Posing as tourists, honeymooners or businessmen, they exploded leaflet bombs, unfurled anti-apartheid banners and promoted the struggle in other clever ways. They simultaneously coordinated their actions in important South African cities. One such leaflet declared: The ANC says to Vorster [South Africa’s prime minister at the time] and his gang: Your days are coming to an end” and We will take back our country!”

No one ever was hurt during these actions, though two were captured in 1972 and spent most of the 1970s in brutal South African prisons. By the early-mid 1970s, the movement inside South Africa had revived as the exile movement grew in numbers and strength.

I spoke to Gordon Main, the director, about making the London Recruits, currently in pre-production.

Why were you interested in this story and how did you decide to turn it into a film?

I first heard about the story in a small pub in Cardiff. It’s one of those fast disappearing places – a proper old fashioned Welsh working men’s pub with a boxing gym upstairs and photos of all the greats and nearly greats that fought it out up there, from the turn of the century right up to the 1970’s. So it was the perfect setting to hear a conspiratorial tale.

My friend Seb Cooke was the one who told me about it. Seb was keen to move from his day job working with unions to becoming a filmmaker and had heard the tale directly from one of the recruits who he had campaigned with in London some years before. Seb mentioned Ken Keable’s book, London Recruits, which I immediately bought. Seb thought it could be the basis for a great film. He had never made a film before, though, so we started to explore the idea and now he is the Associate Producer.

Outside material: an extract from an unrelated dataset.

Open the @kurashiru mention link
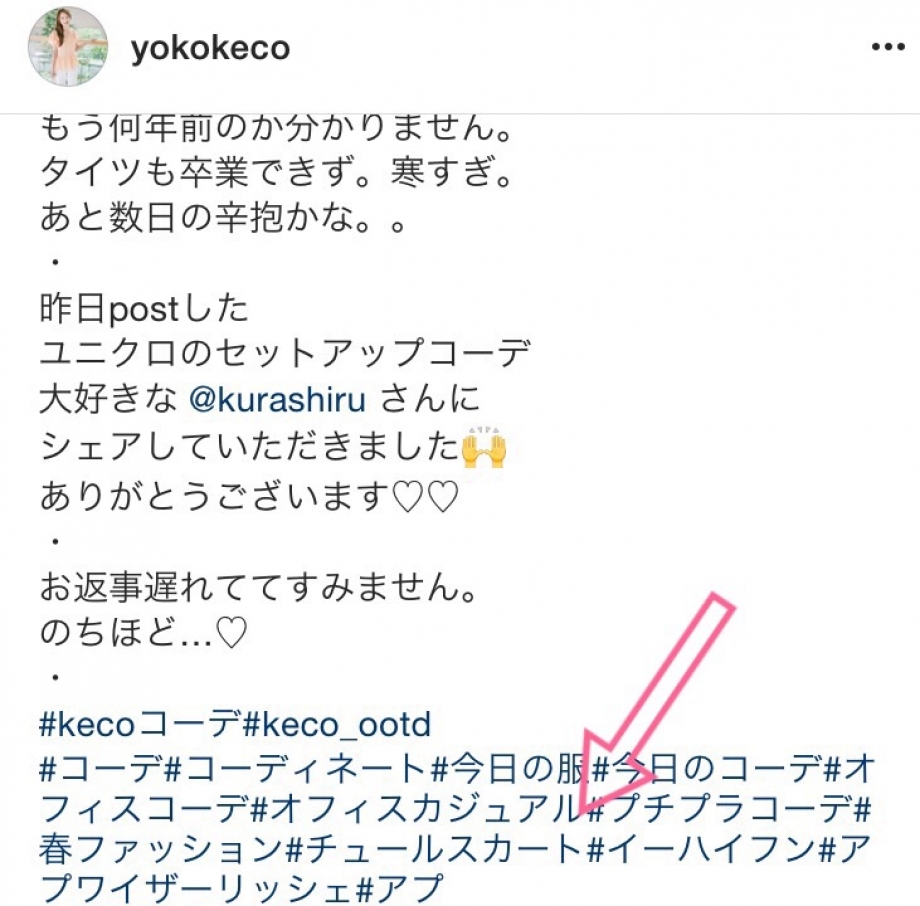This screenshot has height=906, width=920. pyautogui.click(x=277, y=400)
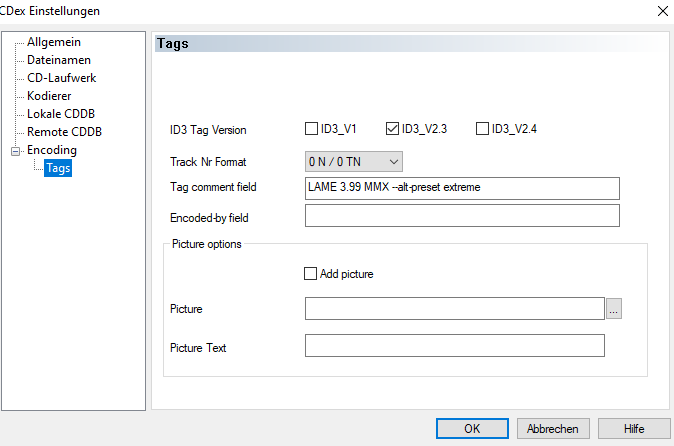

What interested me was the unique combination of story elements. Amateur agents taking on the might of the vicious Apartheid state, international solidarity, the idea that our governments — the U.K. and the U.S. — were effectively propping up this fascist entity while talking about the fight for freedom.” These young people were doing much more than saying not in my name.” They were taking a very real stand — a stand that landed three of them in prison for long periods and severe beatings, including in one instance a mock execution scenario.

It’s clear why South Africans hated apartheid, but why do you think that white men and women from other countries joined the struggle? They literally risked their lives for a cause that many others might not see as their own.

Not all South Africans hated Apartheid. The ruling white minority was not, as some would now have us believe, reluctantly living under a regime that they disliked but felt that they could not change. Many white South Africans very much enjoyed the lifestyle of the so-called white man’s paradise.” There was a small but significant trickle of immigration from the U.K. to South Africa of people who wanted to leave the U.K.’s growing multicultural society for South Africa’s ongoing colonial set up. This enabled the London Recruits to slip into the country unremarked. They simply posed as people — tourists, business people or potential settlers — who liked the idea of Apartheid and wanted to see it for themselves.

I have interviewed many of these young (now older) people. The thing that unites them all is something that they see as the spirit of their times, something that animated them then and still resonates in all that they do today: the idea and reality of international solidarity.

In many ways it is the exact opposite of the values of today’s consumerist world society, often described to us as globalization.” Theirs was a truly global view — that if anyone anywhere is not free, then it is an issue for all of us. While many people in the west held such views, attended rallies and meetings or signed petitions, these people went that extra step further. They were willing to risk their lives and certainly their liberty to do something about it in a far-away country.

Who can say what that final bit of courage or bravery was that enabled them to say yes when Ronnie Kasrils asked them if they would go undercover for the struggle? Would I have done it? I hope so, but I do wonder.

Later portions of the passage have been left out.